Dann stellte sich die Frage: Sollen wir jetzt die Professoren ins Dorf holen oder wäre es nicht interessanter, wenn das Dorf an die Uni ginge, um einen wirklichen Eindruck von der Arbeitsweise am Lehrstuhl zu bekommen? Trotz anfänglicher Skepsis, ob sich genügend Leute für dieses Experiment Zeit nehmen würden, kam am 25. Januar ein voller Bus mit interessierten Plesserinnen und Plessern an die TU München. Nach einigen Impulsvorträgen und einem Rundgang durch die Arbeitsräume gab es genug Zeit, die Umnutzungsideen der DiplomandInnen zu diskutieren. Als Abschluss wurde als Gastgeschenk ein Buffet mit vorwiegend regionalen Produkten aus dem Allgäu zwischen den Architekturmodellen mitten im Büro des Lehrstuhls aufgetischt.

Abschlussworkshop

Gemeindemodell von Pleß, gebaut von Studierenden der TU München © TUM
Gemeindemodell von Pleß, gebaut von Studierenden der TU München © TUM

Als letztes Arbeitsformat im Rahmen von Baukultur konkret fand Anfang April ein zweitägiger Workshop im Vereinshaus von Pleß statt. Hier ging es nach einigen Impulsvorträgen u.a. von Max Zitzelsberger (TU München) und Arnold Hirschbühl (Bürgermeister von Krumbach) um die Weiterarbeit an aktuellen Fragen in Pleß: Wie kann die Dorfstraße ein lebenswerter Raum werden? Wie lassen sich Wohnprojekte abseits des klassischen Einfamilienhauses initiieren? Gibt es interessante Ideen für größere und kleinere Gemeinschaftsprojekte? Und welche Rolle soll die Dorfwerkstatt in Zukunft spielen?

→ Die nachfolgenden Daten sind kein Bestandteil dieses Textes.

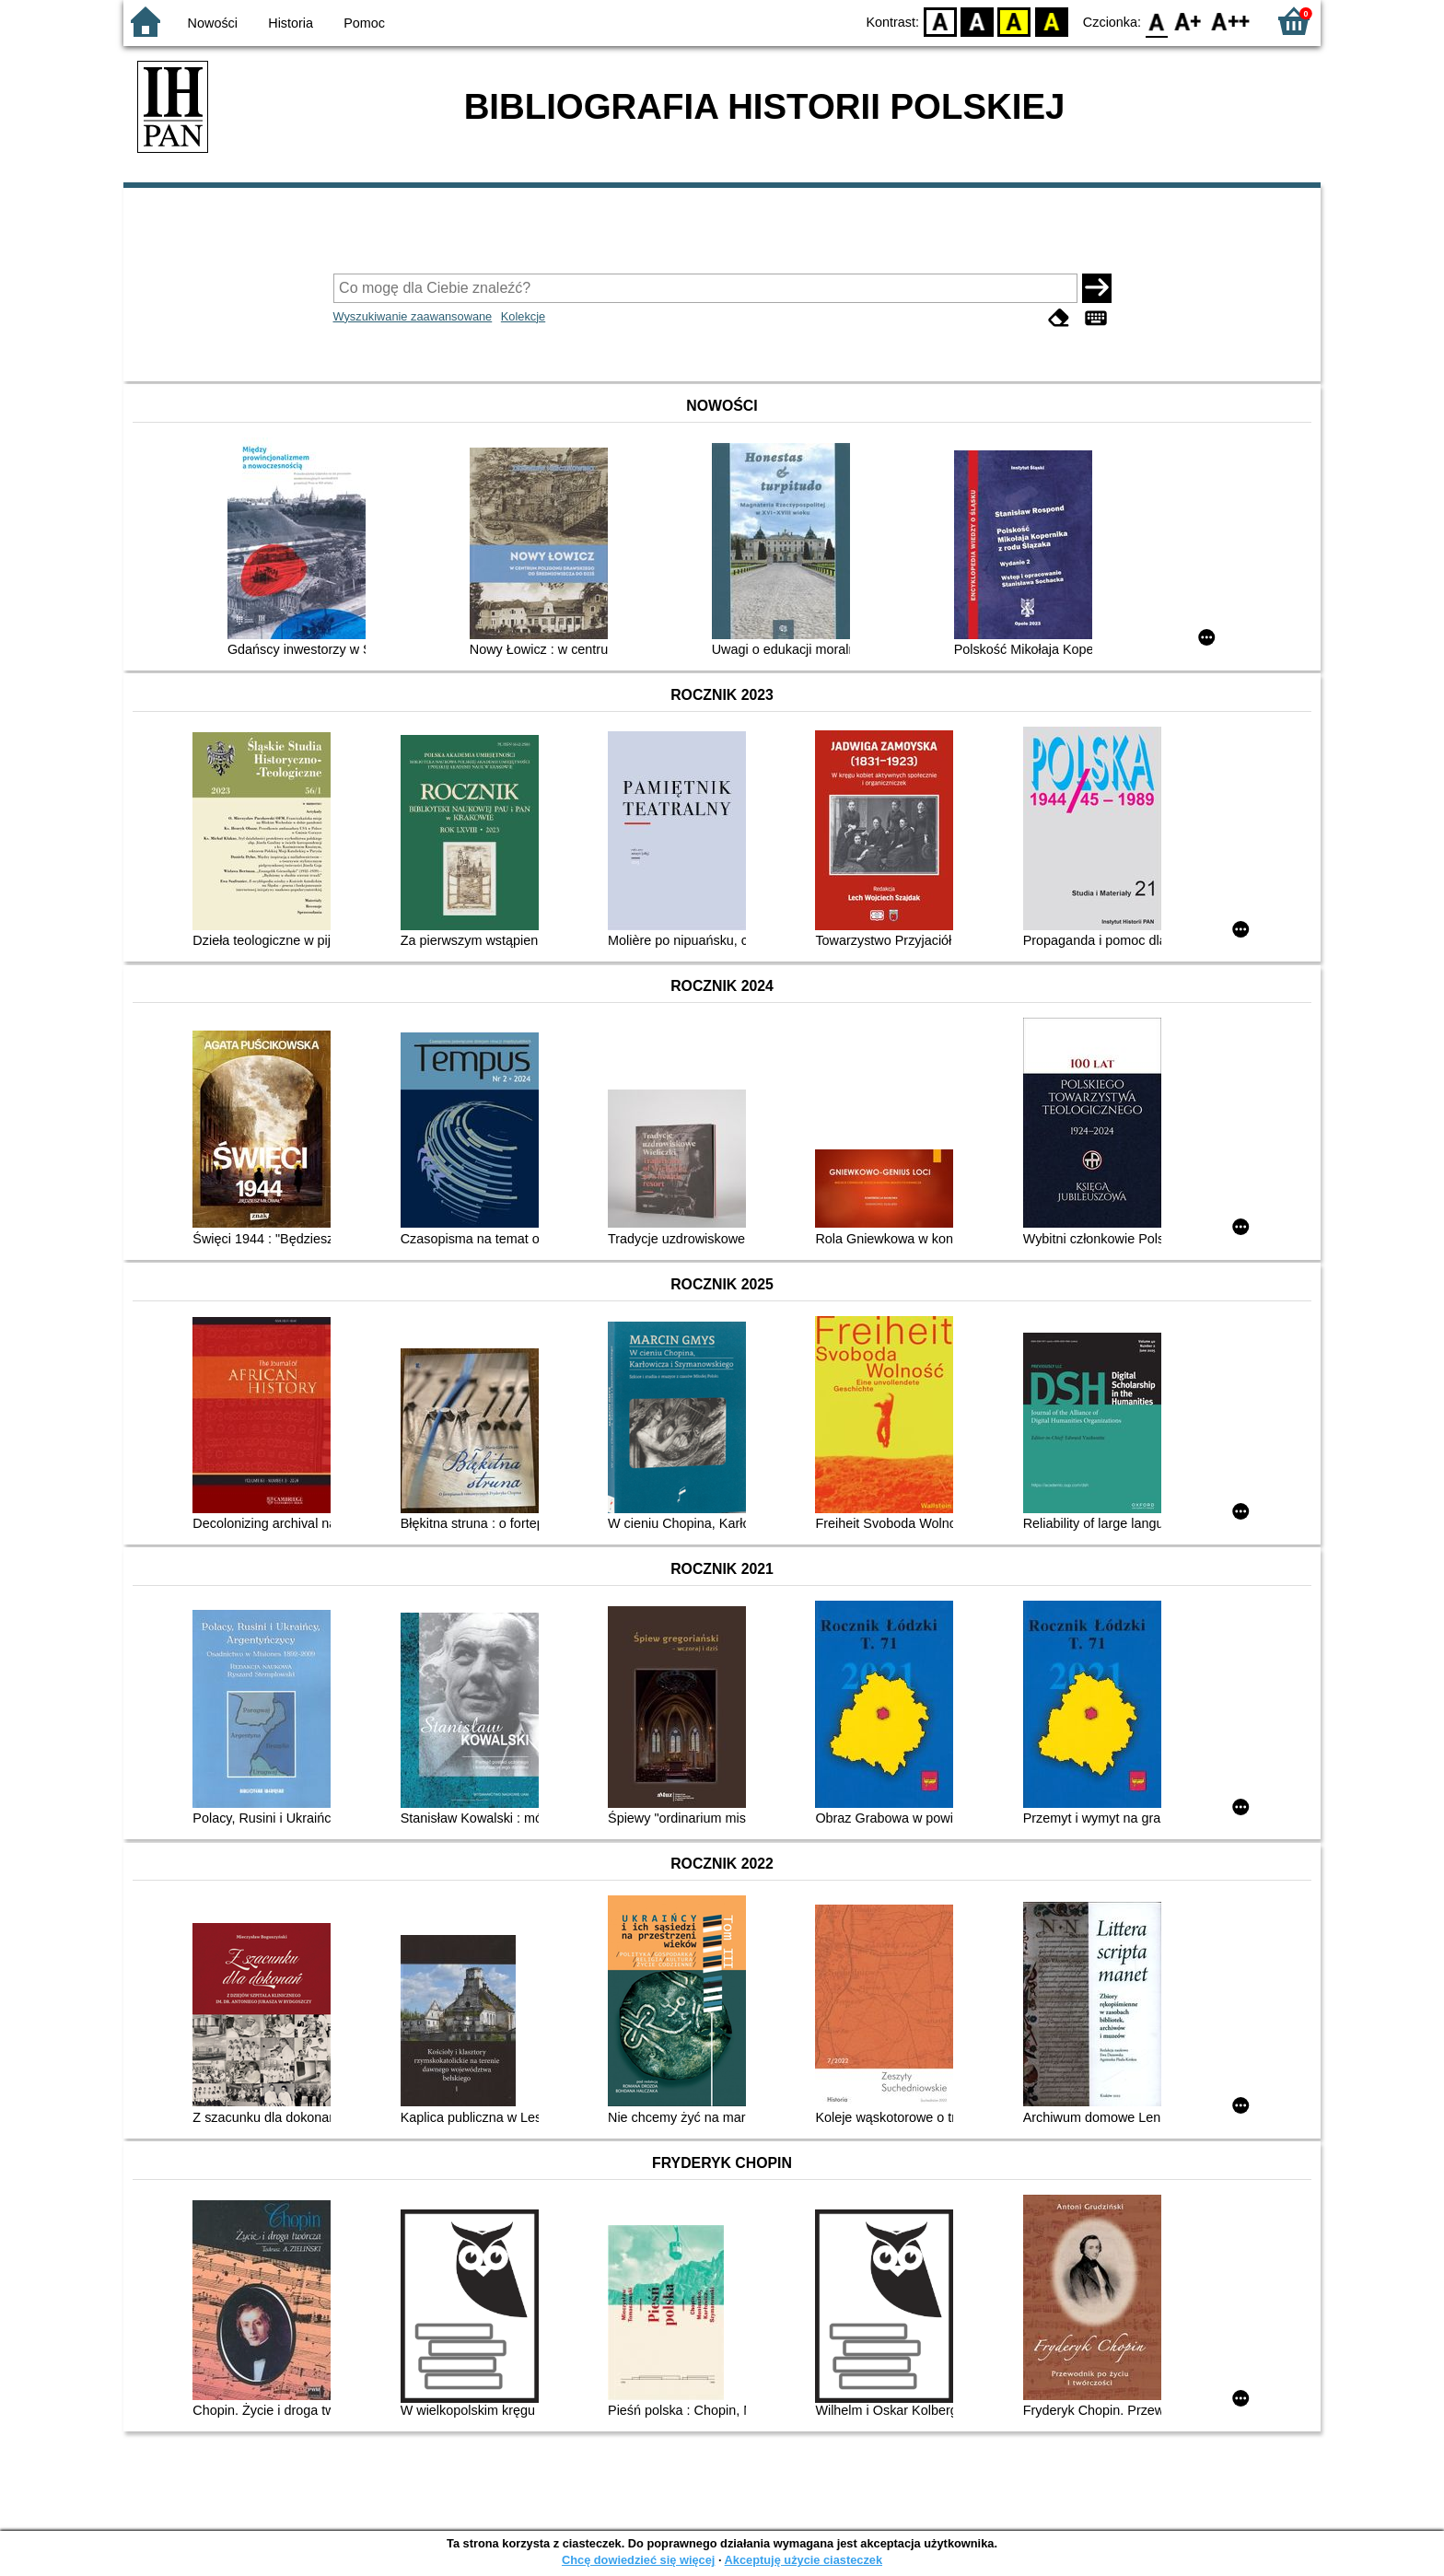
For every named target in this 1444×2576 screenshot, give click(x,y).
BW (977, 21)
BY (1051, 21)
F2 (1231, 21)
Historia (290, 23)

Auch zahlreiche Jugendliche und junge Erwachsene nahmen am Abschlussworkshop teil © LandLuft
Auch zahlreiche Jugendliche und junge Erwachsene nahmen am Abschlussworkshop teil © LandLuft

Unter den insgesamt 60 Teilnehmern waren auch überraschend viele Jugendliche, die sich aktiv in die Diskussionen um Baukultur und Gemeindeentwicklung einbrachten.